While Mr. Bjelland is a benefits attorney, his best asset is his extensive experience running benefits as an employer. In his capacity as the partner in charge of benefits, Mr. Bjelland has administered and operated health and retirement plans both as a third party administrator and as a member of the benefits committee for four 100 plus attorney law firms as well as numerous small law firms. He has drafted thousands of plan documents for 401(k) plans and employee stock ownership plans. Mr. Bjelland has served as trustee for plans and has served as fiduciaries on numerous benefit plan committees and has conducted hundreds of audits by both the Internal Revenue Service and the United States Department of Labor. Mr. Bjelland has drafted thousands of non-qualified retirement plans and executive employment contracts. He has represented hundreds of large and small companies with 409A compliance, investment counseling and undoing questionable practices and listed transactions.

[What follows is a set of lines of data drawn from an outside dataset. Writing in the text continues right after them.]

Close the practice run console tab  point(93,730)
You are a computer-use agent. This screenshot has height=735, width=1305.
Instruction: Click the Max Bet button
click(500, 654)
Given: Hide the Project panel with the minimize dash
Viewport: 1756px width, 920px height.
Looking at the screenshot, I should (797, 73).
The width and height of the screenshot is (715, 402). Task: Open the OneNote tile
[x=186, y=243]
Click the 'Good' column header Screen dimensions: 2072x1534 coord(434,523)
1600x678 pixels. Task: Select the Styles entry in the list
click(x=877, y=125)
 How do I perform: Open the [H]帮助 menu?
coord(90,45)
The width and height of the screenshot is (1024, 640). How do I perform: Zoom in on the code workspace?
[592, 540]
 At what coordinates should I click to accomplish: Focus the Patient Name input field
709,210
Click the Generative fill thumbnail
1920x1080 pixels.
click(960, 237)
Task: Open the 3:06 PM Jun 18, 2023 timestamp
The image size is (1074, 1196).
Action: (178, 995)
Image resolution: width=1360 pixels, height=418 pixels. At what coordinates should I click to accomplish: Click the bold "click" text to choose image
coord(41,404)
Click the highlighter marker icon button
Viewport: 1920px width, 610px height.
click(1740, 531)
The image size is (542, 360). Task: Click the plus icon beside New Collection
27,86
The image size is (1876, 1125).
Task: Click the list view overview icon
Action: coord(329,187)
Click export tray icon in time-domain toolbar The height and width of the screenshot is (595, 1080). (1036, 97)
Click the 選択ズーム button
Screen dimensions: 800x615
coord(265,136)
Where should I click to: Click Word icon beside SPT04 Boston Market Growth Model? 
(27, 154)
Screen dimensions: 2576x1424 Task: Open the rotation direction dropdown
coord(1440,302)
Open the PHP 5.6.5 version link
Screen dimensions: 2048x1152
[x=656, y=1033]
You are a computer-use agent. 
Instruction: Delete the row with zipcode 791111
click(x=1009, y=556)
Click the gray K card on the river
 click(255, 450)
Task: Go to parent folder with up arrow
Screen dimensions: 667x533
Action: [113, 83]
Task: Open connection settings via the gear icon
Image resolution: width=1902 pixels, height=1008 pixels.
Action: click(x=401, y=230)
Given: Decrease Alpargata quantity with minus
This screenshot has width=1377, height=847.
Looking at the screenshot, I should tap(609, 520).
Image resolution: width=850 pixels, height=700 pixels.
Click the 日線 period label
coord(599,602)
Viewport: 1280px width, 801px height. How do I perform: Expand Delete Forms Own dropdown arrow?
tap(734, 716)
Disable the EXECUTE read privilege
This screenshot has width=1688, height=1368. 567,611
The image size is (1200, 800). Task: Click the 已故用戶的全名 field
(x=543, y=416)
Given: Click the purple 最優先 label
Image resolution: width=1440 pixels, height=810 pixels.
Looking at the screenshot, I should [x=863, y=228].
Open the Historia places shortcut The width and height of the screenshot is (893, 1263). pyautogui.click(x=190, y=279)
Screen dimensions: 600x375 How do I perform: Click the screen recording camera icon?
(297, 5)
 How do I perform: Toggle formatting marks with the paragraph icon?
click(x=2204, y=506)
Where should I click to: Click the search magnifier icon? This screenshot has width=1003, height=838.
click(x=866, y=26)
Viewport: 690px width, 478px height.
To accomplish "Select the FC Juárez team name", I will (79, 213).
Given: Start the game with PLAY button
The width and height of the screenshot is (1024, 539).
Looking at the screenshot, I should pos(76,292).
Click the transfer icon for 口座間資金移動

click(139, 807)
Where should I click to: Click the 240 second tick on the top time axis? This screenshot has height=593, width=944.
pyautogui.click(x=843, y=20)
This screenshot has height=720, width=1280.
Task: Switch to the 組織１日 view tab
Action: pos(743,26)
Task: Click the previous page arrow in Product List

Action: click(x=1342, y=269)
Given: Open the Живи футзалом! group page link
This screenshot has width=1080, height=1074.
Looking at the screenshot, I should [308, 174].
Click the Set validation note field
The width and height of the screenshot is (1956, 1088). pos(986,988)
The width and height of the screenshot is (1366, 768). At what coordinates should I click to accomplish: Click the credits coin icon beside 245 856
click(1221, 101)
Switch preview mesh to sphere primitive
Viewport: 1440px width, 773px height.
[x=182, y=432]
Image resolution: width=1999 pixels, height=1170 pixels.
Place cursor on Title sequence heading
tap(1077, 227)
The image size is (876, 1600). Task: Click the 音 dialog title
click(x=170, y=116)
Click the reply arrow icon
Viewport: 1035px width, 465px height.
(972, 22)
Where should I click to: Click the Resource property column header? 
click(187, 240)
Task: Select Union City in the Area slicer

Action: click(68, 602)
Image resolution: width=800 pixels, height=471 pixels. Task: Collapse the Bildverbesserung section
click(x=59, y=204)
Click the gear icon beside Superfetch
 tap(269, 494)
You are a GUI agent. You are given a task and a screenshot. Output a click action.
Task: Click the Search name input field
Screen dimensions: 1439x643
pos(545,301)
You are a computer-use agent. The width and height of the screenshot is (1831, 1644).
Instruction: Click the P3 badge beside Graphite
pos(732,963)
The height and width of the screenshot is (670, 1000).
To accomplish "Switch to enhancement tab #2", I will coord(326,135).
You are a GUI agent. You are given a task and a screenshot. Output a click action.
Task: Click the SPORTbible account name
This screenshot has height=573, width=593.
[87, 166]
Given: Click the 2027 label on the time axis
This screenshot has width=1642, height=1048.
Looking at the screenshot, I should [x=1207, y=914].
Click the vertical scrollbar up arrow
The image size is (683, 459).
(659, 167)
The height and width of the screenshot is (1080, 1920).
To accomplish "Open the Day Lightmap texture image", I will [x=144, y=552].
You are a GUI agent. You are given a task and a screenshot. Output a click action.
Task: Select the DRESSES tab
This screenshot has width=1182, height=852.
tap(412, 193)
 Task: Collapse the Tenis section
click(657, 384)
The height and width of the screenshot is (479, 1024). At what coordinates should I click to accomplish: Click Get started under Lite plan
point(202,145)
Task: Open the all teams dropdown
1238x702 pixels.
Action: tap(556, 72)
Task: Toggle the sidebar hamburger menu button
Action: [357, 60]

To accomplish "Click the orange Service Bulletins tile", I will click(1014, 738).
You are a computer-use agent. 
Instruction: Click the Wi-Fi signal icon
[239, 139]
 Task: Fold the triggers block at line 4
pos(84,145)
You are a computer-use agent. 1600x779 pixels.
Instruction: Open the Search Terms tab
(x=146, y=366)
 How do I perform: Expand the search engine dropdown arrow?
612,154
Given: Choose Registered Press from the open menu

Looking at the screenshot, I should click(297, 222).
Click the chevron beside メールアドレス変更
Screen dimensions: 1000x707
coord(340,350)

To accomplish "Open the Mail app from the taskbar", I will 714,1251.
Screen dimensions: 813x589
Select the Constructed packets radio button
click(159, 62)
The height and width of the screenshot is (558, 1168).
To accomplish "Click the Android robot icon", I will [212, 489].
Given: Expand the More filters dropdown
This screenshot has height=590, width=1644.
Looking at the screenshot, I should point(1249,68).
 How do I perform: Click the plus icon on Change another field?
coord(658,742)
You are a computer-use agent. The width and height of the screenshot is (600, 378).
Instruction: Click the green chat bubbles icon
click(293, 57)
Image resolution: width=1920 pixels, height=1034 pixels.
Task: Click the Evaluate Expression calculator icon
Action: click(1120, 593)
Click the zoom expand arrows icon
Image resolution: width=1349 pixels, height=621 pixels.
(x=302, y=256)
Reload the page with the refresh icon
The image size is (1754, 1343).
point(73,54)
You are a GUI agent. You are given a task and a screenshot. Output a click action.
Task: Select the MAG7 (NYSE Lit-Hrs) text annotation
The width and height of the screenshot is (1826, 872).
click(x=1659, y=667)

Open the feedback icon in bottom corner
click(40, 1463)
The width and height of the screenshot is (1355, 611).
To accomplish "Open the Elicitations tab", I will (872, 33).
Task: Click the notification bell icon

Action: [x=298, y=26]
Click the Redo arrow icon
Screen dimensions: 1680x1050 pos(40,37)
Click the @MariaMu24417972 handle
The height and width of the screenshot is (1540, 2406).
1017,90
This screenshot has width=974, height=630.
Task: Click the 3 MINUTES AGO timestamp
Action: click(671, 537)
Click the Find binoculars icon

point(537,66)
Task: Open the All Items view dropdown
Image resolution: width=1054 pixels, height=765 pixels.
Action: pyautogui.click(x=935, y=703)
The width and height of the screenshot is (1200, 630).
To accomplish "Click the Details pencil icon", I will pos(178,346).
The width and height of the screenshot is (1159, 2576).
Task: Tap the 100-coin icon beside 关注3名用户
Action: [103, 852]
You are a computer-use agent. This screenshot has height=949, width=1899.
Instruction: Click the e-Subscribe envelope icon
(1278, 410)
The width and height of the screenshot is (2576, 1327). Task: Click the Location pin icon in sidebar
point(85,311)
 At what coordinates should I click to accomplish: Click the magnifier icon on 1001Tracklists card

Representative clients include Alliance HealthCare Services, American First Federal Credit Union, American Reprographics Co., Inc., AmeriQuest Mortgage Company, Applied Medical, Astech Manufacturing, Inc., Bakersfield Memorial Hospital, Baron, Slovak & Empey, LLP, BE Aerospace, Inc., Beyond Blue Holdings, Inc., Brown & Streza, LLP, Bubba Gump Shrimp Co., Bridgford Foods, Inc., Careline, Inc., The Cherokee Indian Nation, Children’s Hospital of Orange County, CKE Restaurants, Inc., Coast Distribution Systems, Inc., Conexis, Corona-College Heights Orange & Lemon Association, Corinthian Colleges, Federal Deposit Insurance Corporation, Fidelity National Financial, Inc., First Team Walk-In Realty, Fonda, Hester & Associates, Freedom Communications, Inc., Gish Biomedical, Inc, Good Shepherd Lutheran Home of the West, Gordon & Rees, LLP, Hoag Memorial Hospital Presbyterian, Hobie Designs, Inc., Laguna Beach Festival of Arts, Microsemi Corporation, Millie’s, Inc., Musick, Peeler & Garrett, LLP, Municipal Water District of Orange County, Newport Corporation, Onyx Corporation, Orange County Fire Authority, the Orange County Employee’s Retirement System, Orthodyne Electronics, Inc., Pacific Bay Homes, LLC, Packard Hughes, Pleon Corporation, Powerwave Technologies, Meserve, Mumper and Hughes, Monarch HealthCare, Law Offices of Roger Neu, Law Offices of Roger Calton, Jackson, DeMarco, Tidus & Peckinpaw, Higham, O’Connell & Dunning, LLP, Precision Pet Products, Inc., Quest International, Inc., Tangram Interiors, Smith & Ellison, LLP, Saticoy Lemon Association, Stradling, Yocca, Carlson & Rauth, The TriZetto Group, Unit Instruments, Inc., Wonderware, Word & Brown, Yogurtland.